→ **DOCUMENT**:

--------------------------------------------------

And the cpus_read_lock() in rcu_nocb_cpu_deoffload() prevents that CPU
from coming back online, so looks good!

							Thanx, Paul

^ permalink raw reply	[flat|nested] 57+ messages in thread

* Re: [PATCH 04/10] rcu: Implement rcu_segcblist_is_offloaded() config dependent
  2020-05-13 23:03     ` Frederic Weisbecker
@ 2020-05-14 15:47       ` Paul E. McKenney
  0 siblings, 0 replies; 57+ messages in thread
From: Paul E. McKenney @ 2020-05-14 15:47 UTC (permalink / raw)
  To: Frederic Weisbecker
  Cc: LKML, Steven Rostedt, Mathieu Desnoyers, Lai Jiangshan,
	Joel Fernandes, Josh Triplett

On Thu, May 14, 2020 at 01:03:31AM +0200, Frederic Weisbecker wrote:
> On Wed, May 13, 2020 at 11:20:29AM -0700, Paul E. McKenney wrote:
> > On Wed, May 13, 2020 at 06:47:08PM +0200, Frederic Weisbecker wrote:
> > > This simplify the usage of this API and avoid checking the kernel
> > > config from the callers.
> > > 
> > > Signed-off-by: Frederic Weisbecker <frederic@kernel.org>
> > > Cc: Paul E. McKenney <paulmck@kernel.org>
> > > Cc: Josh Triplett <josh@joshtriplett.org>
> > > Cc: Steven Rostedt <rostedt@goodmis.org>
> > > Cc: Mathieu Desnoyers <mathieu.desnoyers@efficios.com>
> > > Cc: Lai Jiangshan <jiangshanlai@gmail.com>
> > > Cc: Joel Fernandes <joel@joelfernandes.org>
> > > ---
> > >  include/linux/rcu_segcblist.h |  2 ++
> > >  kernel/rcu/rcu_segcblist.c    |  2 ++
> > >  kernel/rcu/rcu_segcblist.h    |  6 ++++++
> > >  kernel/rcu/tree.c             | 21 +++++++--------------
> > >  4 files changed, 17 insertions(+), 14 deletions(-)

--------------------------------------------------

→ **MATERIAL PROVIDED**:
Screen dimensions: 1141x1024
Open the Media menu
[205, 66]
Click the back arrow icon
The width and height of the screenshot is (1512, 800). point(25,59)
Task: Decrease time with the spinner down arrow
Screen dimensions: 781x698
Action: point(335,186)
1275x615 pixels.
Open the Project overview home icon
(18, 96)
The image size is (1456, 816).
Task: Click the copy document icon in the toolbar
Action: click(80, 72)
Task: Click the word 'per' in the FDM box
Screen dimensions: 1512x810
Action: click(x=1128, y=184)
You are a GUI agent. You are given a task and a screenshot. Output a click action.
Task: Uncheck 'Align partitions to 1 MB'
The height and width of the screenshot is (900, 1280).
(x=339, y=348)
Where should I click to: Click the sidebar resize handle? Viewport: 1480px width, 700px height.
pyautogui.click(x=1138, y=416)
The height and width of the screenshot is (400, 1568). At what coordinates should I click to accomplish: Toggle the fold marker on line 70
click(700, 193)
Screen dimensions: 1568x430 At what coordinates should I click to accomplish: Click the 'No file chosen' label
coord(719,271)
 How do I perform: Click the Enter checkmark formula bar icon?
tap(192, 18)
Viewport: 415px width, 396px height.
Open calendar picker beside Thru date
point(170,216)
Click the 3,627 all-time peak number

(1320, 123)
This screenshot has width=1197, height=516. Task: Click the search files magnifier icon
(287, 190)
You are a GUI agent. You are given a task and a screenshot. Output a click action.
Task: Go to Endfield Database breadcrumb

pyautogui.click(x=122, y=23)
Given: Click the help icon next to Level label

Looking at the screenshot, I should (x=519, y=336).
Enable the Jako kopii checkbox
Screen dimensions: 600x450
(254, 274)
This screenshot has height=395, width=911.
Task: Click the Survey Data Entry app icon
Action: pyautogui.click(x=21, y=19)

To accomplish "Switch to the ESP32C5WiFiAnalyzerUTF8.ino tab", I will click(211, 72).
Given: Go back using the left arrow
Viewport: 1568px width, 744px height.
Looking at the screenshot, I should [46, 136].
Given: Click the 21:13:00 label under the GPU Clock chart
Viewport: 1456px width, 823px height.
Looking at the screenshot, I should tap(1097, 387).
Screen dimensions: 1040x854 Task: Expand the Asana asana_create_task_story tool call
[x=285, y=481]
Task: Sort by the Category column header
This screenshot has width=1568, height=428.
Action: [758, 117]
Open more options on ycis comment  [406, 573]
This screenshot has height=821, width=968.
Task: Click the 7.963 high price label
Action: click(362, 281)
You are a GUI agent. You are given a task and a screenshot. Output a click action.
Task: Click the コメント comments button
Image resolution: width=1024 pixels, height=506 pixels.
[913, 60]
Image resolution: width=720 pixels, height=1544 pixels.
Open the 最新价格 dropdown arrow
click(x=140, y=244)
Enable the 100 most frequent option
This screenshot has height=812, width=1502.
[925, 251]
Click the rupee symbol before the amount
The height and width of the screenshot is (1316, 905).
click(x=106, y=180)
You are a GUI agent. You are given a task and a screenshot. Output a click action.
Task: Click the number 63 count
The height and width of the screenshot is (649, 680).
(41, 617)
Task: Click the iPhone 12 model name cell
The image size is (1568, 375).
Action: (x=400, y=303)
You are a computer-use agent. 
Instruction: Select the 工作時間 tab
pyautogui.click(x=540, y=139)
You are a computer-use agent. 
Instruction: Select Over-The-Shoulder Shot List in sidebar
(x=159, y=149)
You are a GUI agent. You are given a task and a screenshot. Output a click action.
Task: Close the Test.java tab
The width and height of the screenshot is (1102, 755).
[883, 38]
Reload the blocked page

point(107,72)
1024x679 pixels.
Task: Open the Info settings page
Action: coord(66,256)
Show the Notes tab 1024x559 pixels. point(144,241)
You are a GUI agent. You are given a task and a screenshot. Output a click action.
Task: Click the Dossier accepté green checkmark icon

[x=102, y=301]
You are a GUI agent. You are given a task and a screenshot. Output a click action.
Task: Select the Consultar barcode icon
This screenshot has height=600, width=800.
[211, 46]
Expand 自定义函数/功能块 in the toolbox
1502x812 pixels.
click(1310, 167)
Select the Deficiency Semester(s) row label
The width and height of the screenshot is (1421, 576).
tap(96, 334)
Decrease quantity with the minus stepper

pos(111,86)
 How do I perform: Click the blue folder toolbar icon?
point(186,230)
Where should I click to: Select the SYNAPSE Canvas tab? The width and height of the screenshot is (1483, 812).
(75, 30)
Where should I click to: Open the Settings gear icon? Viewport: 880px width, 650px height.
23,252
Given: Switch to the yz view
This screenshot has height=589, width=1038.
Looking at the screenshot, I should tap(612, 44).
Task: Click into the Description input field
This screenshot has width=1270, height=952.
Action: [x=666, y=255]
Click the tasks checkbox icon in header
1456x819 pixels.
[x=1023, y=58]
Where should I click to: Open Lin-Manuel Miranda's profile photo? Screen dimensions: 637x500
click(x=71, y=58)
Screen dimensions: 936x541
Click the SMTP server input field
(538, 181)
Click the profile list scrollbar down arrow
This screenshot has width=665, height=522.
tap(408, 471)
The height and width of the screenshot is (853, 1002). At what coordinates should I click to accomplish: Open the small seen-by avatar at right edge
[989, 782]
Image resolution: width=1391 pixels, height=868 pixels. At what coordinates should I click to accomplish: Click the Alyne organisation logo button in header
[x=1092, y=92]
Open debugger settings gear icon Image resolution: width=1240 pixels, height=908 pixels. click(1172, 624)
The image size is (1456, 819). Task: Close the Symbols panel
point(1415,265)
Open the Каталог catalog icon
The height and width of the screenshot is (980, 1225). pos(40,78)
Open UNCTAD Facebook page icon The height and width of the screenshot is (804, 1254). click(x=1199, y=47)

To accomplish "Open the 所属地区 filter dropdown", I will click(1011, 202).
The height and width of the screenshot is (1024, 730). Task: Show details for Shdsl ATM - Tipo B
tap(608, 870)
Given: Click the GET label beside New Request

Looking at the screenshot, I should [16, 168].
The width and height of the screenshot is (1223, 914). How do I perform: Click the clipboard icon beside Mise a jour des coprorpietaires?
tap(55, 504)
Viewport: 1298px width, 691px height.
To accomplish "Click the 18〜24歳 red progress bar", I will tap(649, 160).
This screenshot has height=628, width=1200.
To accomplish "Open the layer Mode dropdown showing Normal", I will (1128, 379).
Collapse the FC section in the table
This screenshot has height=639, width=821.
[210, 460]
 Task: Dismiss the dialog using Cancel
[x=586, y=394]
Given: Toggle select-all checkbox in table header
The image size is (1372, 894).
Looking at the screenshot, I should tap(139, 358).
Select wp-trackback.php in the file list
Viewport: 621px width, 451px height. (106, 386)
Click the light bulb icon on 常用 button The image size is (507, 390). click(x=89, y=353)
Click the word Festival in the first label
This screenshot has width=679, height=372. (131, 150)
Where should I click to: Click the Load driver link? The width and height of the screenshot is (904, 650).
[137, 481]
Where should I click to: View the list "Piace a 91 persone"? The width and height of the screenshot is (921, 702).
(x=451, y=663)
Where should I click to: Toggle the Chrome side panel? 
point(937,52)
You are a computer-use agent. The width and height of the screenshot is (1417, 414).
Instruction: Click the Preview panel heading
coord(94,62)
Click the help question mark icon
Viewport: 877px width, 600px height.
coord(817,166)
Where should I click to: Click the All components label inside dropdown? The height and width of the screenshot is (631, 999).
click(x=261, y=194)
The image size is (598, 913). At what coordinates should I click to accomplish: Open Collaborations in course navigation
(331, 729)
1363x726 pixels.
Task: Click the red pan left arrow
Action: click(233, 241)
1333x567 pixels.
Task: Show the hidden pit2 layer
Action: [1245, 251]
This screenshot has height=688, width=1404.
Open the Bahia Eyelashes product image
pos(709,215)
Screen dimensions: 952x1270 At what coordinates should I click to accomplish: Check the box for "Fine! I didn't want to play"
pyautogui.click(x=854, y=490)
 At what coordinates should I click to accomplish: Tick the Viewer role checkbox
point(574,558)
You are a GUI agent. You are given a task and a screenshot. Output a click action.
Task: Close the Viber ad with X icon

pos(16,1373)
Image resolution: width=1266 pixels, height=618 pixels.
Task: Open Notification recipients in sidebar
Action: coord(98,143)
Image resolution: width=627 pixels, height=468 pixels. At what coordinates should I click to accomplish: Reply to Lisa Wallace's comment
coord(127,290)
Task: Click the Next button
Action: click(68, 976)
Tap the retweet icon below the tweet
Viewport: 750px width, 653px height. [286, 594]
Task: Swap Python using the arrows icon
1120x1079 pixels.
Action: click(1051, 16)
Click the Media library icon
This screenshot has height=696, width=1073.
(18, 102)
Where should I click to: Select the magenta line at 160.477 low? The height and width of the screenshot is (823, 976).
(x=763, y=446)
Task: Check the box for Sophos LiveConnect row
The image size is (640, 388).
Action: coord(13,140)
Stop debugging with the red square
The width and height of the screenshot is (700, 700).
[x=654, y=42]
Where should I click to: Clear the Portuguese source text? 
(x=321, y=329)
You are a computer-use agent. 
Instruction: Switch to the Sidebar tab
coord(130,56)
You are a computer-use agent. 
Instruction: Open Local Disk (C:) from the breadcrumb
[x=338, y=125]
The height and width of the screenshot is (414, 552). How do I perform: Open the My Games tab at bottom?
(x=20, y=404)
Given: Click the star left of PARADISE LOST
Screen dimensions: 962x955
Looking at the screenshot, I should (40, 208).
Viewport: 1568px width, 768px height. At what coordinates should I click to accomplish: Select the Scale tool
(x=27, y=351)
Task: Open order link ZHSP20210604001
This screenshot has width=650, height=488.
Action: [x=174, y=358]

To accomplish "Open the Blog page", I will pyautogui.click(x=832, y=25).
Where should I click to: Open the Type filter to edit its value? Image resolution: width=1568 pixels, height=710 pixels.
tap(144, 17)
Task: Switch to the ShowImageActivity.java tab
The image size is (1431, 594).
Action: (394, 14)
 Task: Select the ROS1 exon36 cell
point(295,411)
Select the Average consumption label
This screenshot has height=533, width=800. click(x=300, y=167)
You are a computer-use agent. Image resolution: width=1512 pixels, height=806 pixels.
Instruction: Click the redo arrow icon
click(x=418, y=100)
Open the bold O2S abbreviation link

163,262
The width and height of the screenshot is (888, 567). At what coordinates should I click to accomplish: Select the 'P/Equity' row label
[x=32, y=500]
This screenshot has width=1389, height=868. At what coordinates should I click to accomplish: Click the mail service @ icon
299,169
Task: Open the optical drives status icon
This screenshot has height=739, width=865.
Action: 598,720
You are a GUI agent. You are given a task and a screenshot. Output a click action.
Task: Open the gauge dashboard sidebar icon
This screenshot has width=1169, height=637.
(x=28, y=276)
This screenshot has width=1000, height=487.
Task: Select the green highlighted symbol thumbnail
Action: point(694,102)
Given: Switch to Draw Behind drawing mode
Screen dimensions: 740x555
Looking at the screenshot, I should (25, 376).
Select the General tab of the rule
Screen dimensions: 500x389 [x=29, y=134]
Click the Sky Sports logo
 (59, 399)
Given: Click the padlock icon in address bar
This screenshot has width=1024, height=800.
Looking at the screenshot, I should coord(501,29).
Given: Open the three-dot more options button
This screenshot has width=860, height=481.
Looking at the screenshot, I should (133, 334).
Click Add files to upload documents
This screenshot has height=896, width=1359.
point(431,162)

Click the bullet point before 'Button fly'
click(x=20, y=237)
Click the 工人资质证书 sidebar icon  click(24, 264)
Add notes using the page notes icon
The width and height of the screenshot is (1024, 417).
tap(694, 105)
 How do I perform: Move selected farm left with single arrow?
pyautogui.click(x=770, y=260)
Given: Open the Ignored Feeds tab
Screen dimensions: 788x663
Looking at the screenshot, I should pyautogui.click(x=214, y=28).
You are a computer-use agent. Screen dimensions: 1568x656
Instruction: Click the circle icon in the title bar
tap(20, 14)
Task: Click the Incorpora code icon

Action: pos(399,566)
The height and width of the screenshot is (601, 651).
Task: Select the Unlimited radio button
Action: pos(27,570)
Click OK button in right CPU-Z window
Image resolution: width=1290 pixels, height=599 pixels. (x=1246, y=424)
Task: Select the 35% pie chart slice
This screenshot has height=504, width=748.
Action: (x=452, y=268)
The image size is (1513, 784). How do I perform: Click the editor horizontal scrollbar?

--------------------------------------------------

→ **REQUESTS**:
1. In the RCU patch thread, how many files does the patch change?
2. Sum up the RCU patch thread in two sentences.
3. Print everything in the RCU patch thread from "And the cpus_read_lock()" down to "(permalink / raw)".

→ **WRITTEN ANSWERS**:
1. Four files.

2. Paul E. McKenney writes that the cpus_read_lock() in rcu_nocb_cpu_deoffload() keeps the CPU from coming back online, so it looks good. His May 14, 2020 reply quotes Frederic Weisbecker's patch 04/10, which makes rcu_segcblist_is_offloaded() depend on the kernel config so callers no longer have to check the config themselves.

3.
And the cpus_read_lock() in rcu_nocb_cpu_deoffload() prevents that CPU
from coming back online, so looks good!

							Thanx, Paul

^ permalink raw reply	[flat|nested] 57+ messages in thread

* Re: [PATCH 04/10] rcu: Implement rcu_segcblist_is_offloaded() config dependent
  2020-05-13 23:03     ` Frederic Weisbecker
@ 2020-05-14 15:47       ` Paul E. McKenney
  0 siblings, 0 replies; 57+ messages in thread
From: Paul E. McKenney @ 2020-05-14 15:47 UTC (permalink / raw)